Regular readers will note that I have mentioned a pet peeve with place names in a number of posts, and again recently in Iron Butter. Since I am again travelling and newly agitated on the topic, I thought it would be a good safety valve to articulate my rules for place naming once I am in charge. So here are the basic tenets and rules in no particular order :
There will be a global registry of names, and a name can only be used once. Any new country, city, street, province, parish, state, or township would have to apply for their proposed name and get a response of yes or no. We could contract this out to the same folks that handle the Internet domain registry. Using this method, no two places on the planet could have the same name. If someone in Turkey asked directions to main street for example, you could tell them to fly to america and go to Plymouth Massachusetts, or wherever was first to register main street.

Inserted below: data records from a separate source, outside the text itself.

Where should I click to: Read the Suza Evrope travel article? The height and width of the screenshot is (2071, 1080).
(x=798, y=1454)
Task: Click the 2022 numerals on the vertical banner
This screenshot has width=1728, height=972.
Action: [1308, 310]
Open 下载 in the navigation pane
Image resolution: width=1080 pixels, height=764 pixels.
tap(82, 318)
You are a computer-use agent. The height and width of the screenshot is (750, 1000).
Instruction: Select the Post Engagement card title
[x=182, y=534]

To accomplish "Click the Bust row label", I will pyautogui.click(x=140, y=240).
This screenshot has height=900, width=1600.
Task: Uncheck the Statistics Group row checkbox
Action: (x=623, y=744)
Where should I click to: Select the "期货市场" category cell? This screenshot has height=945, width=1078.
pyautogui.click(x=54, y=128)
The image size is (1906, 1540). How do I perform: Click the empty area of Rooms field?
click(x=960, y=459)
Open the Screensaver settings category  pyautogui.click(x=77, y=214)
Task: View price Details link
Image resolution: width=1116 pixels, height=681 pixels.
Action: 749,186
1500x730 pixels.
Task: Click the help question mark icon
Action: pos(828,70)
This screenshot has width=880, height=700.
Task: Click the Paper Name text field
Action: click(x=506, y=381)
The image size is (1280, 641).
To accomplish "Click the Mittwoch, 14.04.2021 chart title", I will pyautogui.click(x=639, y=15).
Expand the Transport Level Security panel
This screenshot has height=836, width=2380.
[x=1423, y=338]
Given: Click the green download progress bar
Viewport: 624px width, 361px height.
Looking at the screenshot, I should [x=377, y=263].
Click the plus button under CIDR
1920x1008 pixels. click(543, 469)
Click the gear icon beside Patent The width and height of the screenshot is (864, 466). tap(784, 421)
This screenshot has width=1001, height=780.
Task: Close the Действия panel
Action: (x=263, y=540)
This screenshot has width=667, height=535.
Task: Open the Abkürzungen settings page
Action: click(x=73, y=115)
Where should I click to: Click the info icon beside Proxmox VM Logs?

You can’t use pre, and post words to simply modify a place. Particularly the word new. New York is about as close to York, as a Deli is to New Delhi (and where is Old Delhi anyway? or Zealand?).
Compass points and directional pre-words must be factual, reserved for places physically adjacent to each other, and can be used only after the main word is used in solo fashion. So for example, East Hampton must be adjacent to and east of Hampton. Upper Snobbing must be North of, or at a higher elevation than Snobbing. Sandy Beach must have actual beach, and must be adjacent to Sandy, etc, etc, etc.
One street name cannot simply turn into another street name. It must keep its name for the entire length. On a related point, a road which is interrupted cannot keep the same name on the other side of the obstruction.
Highway signs must list compass directions as well as place names. Have you ever seen a sign with something like “Route 16 Redding Left, Route 16 Smogsville Right”. Now suppose you want to go east to Vingville, how would you know which way to go on Route 16? GPS units make this much better today, but that is no excuse unless the country gives every citizen and visitor a GPS.
No numbers in street names. If we follow the rules above, some place in Kansas City would have 43296th St. We have plenty of letters and symbols in the world’s alphabets, and the Welsh have proven that there are infinite possibilities just using 7 or 8 letters.
While we are on the subject of numbers, this business of starting numbers again because towns change, or because east railroad st becomes west railroad st, will end.
There will not be versions of place names for other languages. We will all need to learn to pronounce Heilongjiang rather than changing it to Foxtrot so that we can say it more easily. I suggest using the names given by the native peoples of the area. They tended to be descriptive, entertaining, and non-repetitive.